Corrêa do Lago descreveu o diálogo como construtivo e positivo, reconhecendo as preocupações legítimas dos Munduruku. Ele informou que recebeu formalmente dois documentos com as demandas dos indígenas e que se comprometeu a levar adiante as questões levantadas.

Os Munduruku reivindicam a revogação do Decreto nº 12.600/2025, que trata da privatização de empreendimentos públicos federais no setor hidroviário, incluindo projetos no Rio Tapajós. Eles também criticam a construção da Ferrogrão, uma ferrovia planejada para ligar o Mato Grosso ao Pará para escoamento da produção agrícola, argumentando que o empreendimento impactará o modo de vida indígena e aumentará a pressão sobre suas terras.

Em nota, o Movimento Munduruku Ipereg Ayu denunciou o corredor Tapajós-Arco Norte como um dos principais vetores de avanço do agronegócio na Amazônia, citando dados do Instituto de Estudos Socioeconômicos (Inesc). Os indígenas também protestam contra as negociações climáticas internacionais, alegando que estas tratam as matas nativas como meros ativos de crédito de carbono. Durante o protesto, cartazes exibiam frases como “Nossa Floresta não Está à Venda” e “Não Negociamos a Mãe Natureza”.

A ministra Sônia Guajajara classificou a manifestação como legítima e esclareceu que os indígenas solicitaram informações sobre processos demarcatórios de duas áreas tradicionalmente ocupadas por eles, Sawre Ba’pim e Sawré Muybu, ambas em Itaituba, na bacia do Rio Tapajós. Ela informou que o processo demarcatório do Sawré Muybu já foi assinado e está em fase de contratação de empresa para demarcação física.

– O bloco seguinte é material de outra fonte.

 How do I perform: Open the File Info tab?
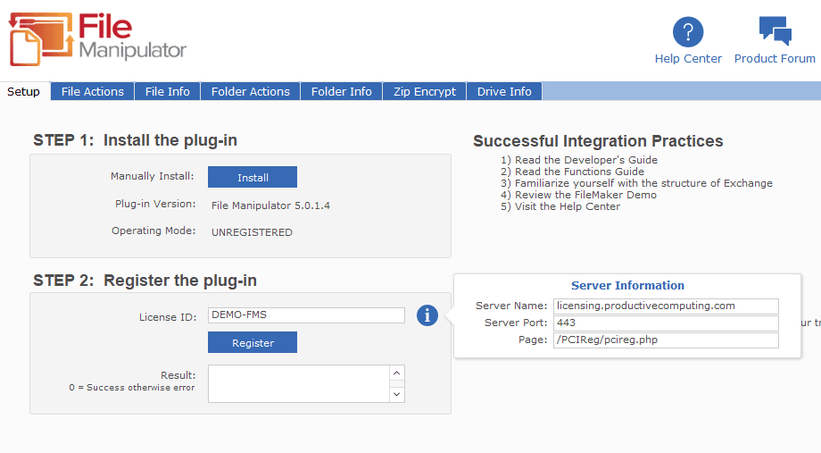(x=167, y=91)
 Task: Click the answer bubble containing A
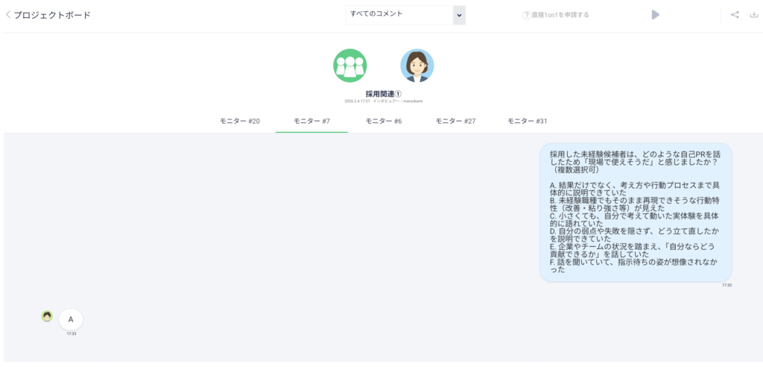tap(71, 319)
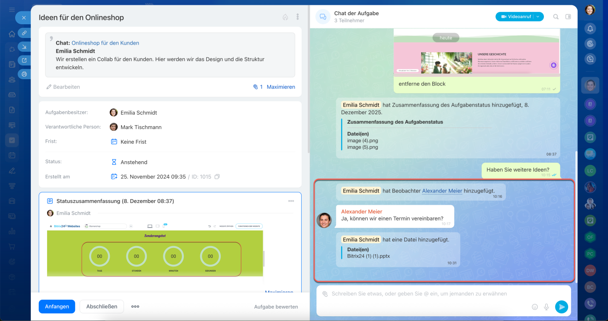The height and width of the screenshot is (321, 608).
Task: Click the Keine Frist deadline field
Action: pos(133,142)
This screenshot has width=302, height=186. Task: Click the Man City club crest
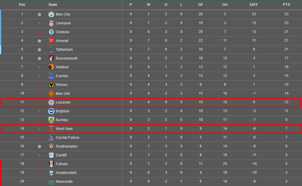tap(51, 14)
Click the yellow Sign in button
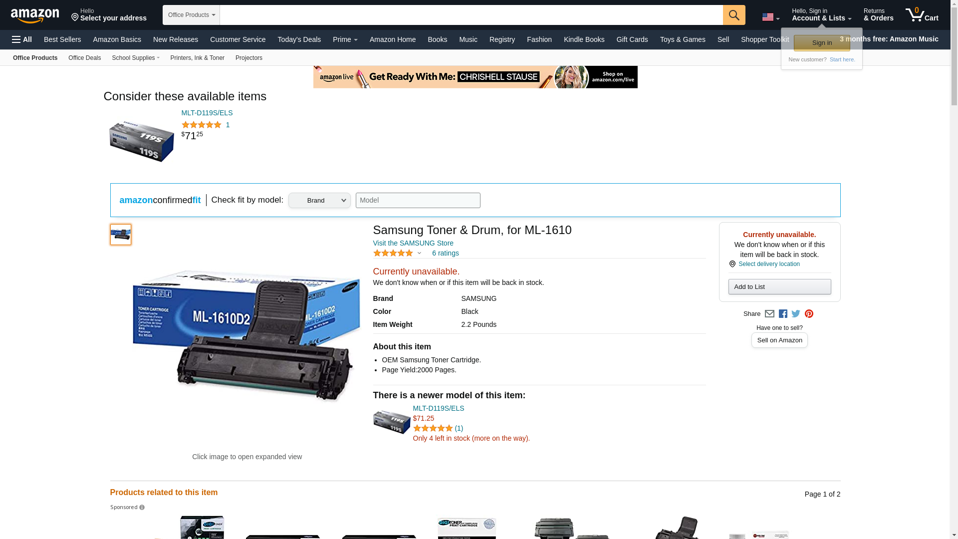This screenshot has height=539, width=958. pos(822,43)
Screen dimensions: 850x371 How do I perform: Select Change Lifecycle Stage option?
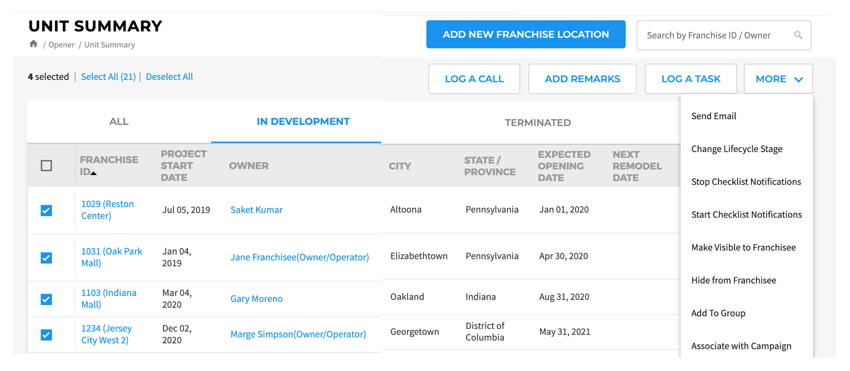point(737,149)
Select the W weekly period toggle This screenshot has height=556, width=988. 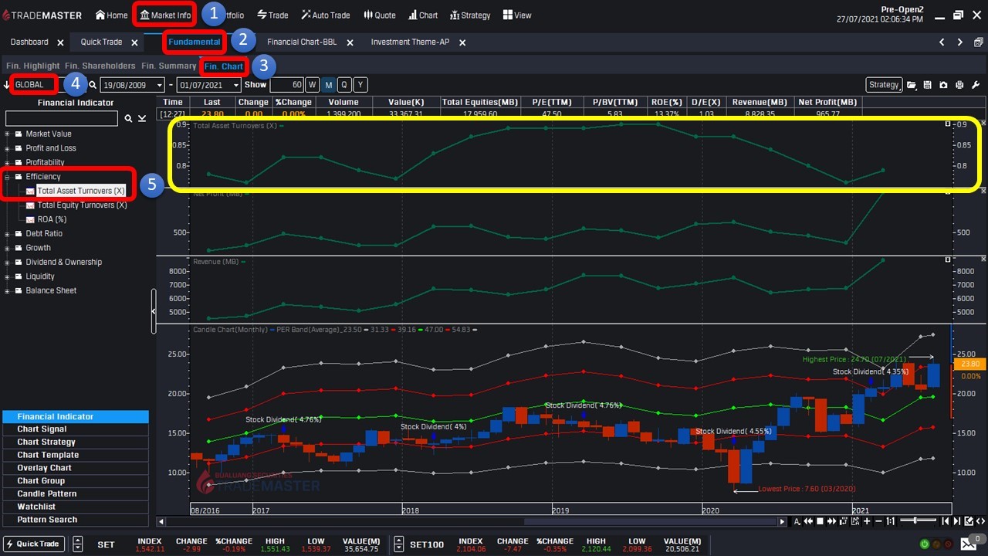coord(312,85)
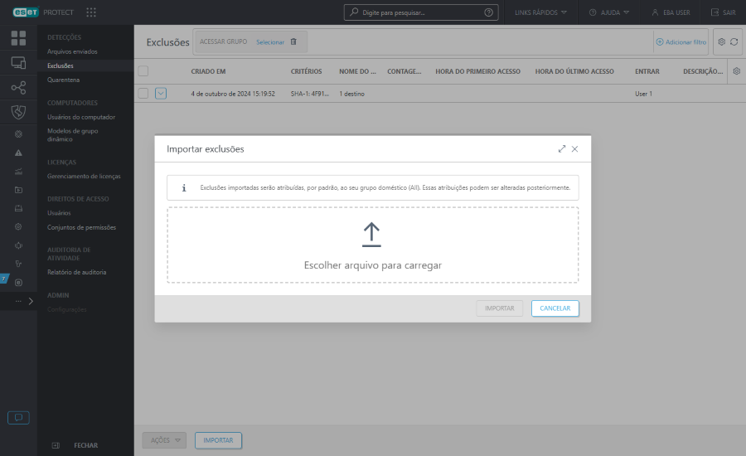Click the Detections shield icon in sidebar

pyautogui.click(x=18, y=112)
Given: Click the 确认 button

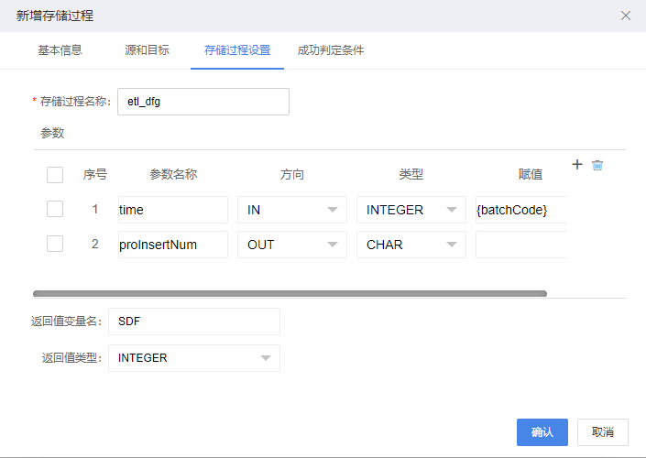Looking at the screenshot, I should coord(542,432).
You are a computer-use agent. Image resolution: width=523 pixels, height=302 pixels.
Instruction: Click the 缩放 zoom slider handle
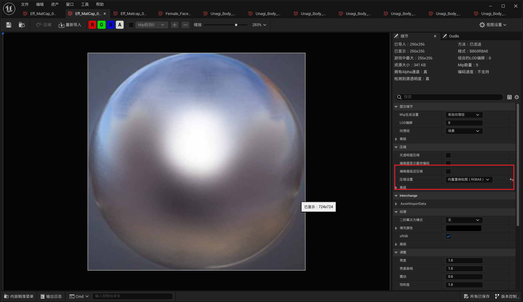point(236,25)
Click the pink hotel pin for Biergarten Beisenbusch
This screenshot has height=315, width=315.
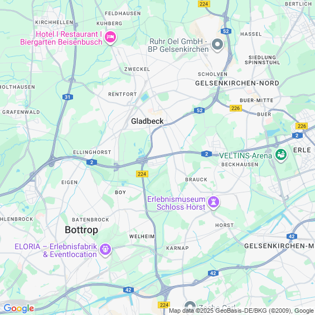click(110, 37)
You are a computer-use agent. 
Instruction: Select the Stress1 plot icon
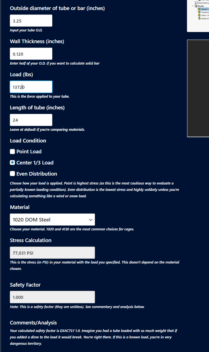[x=199, y=9]
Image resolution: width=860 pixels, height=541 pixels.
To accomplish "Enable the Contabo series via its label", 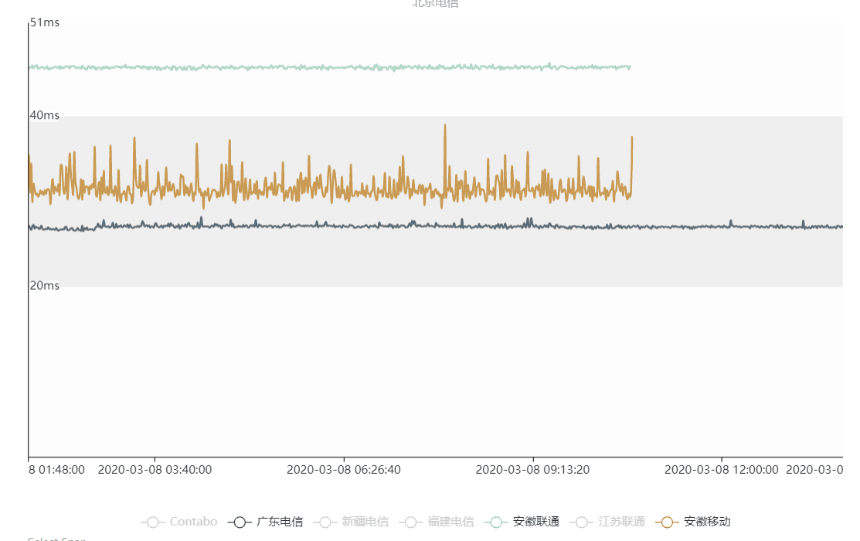I will [x=193, y=522].
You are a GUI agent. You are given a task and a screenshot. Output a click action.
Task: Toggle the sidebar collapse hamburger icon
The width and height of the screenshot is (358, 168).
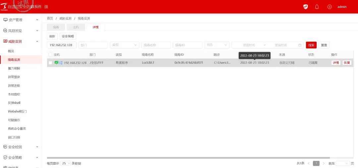click(x=46, y=7)
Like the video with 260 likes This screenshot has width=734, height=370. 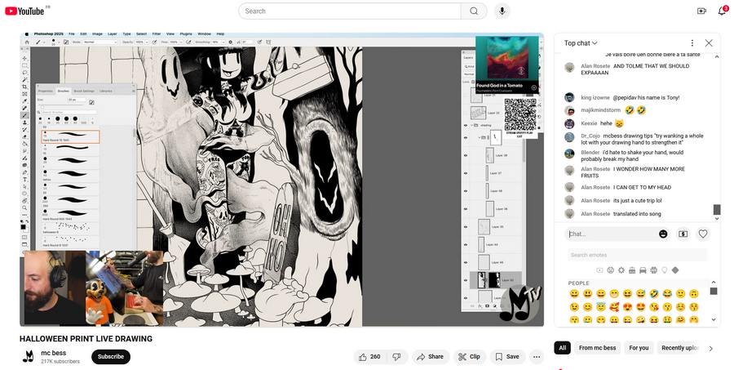pyautogui.click(x=369, y=357)
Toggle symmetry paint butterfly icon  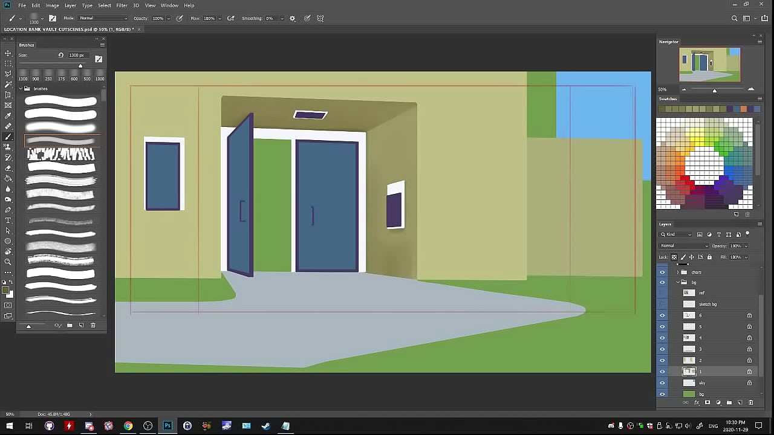pos(320,19)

Sobre a demarcação do território Sawre Ba’pim, o processo está no Ministério da Justiça para assinatura da portaria declaratória.

A ministra Marina Silva afirmou que não há pedido de licenciamento da Ferrogrão em análise pelo Ibama e que o processo está judicializado. Ela informou que encaminhará a demanda dos indígenas sobre a privatização das hidrovias para o Ministério dos Transportes.

Sônia Guajajara também mencionou que 360 lideranças indígenas de todo o Brasil foram credenciadas para acompanhar as negociações na Zona Azul da COP30, incluindo 150 representantes de povos da Amazônia.

Alessandra Munduruku ressaltou a importância de uma reunião com o presidente Luiz Inácio Lula da Silva para tratar da revogação do decreto que autoriza concessão de hidrovia na bacia do Tapajós. Ela enfatizou a necessidade de que seu povo seja ouvido e consultado dentro do território, reiterando que a decisão é coletiva e deve ser tomada em conjunto.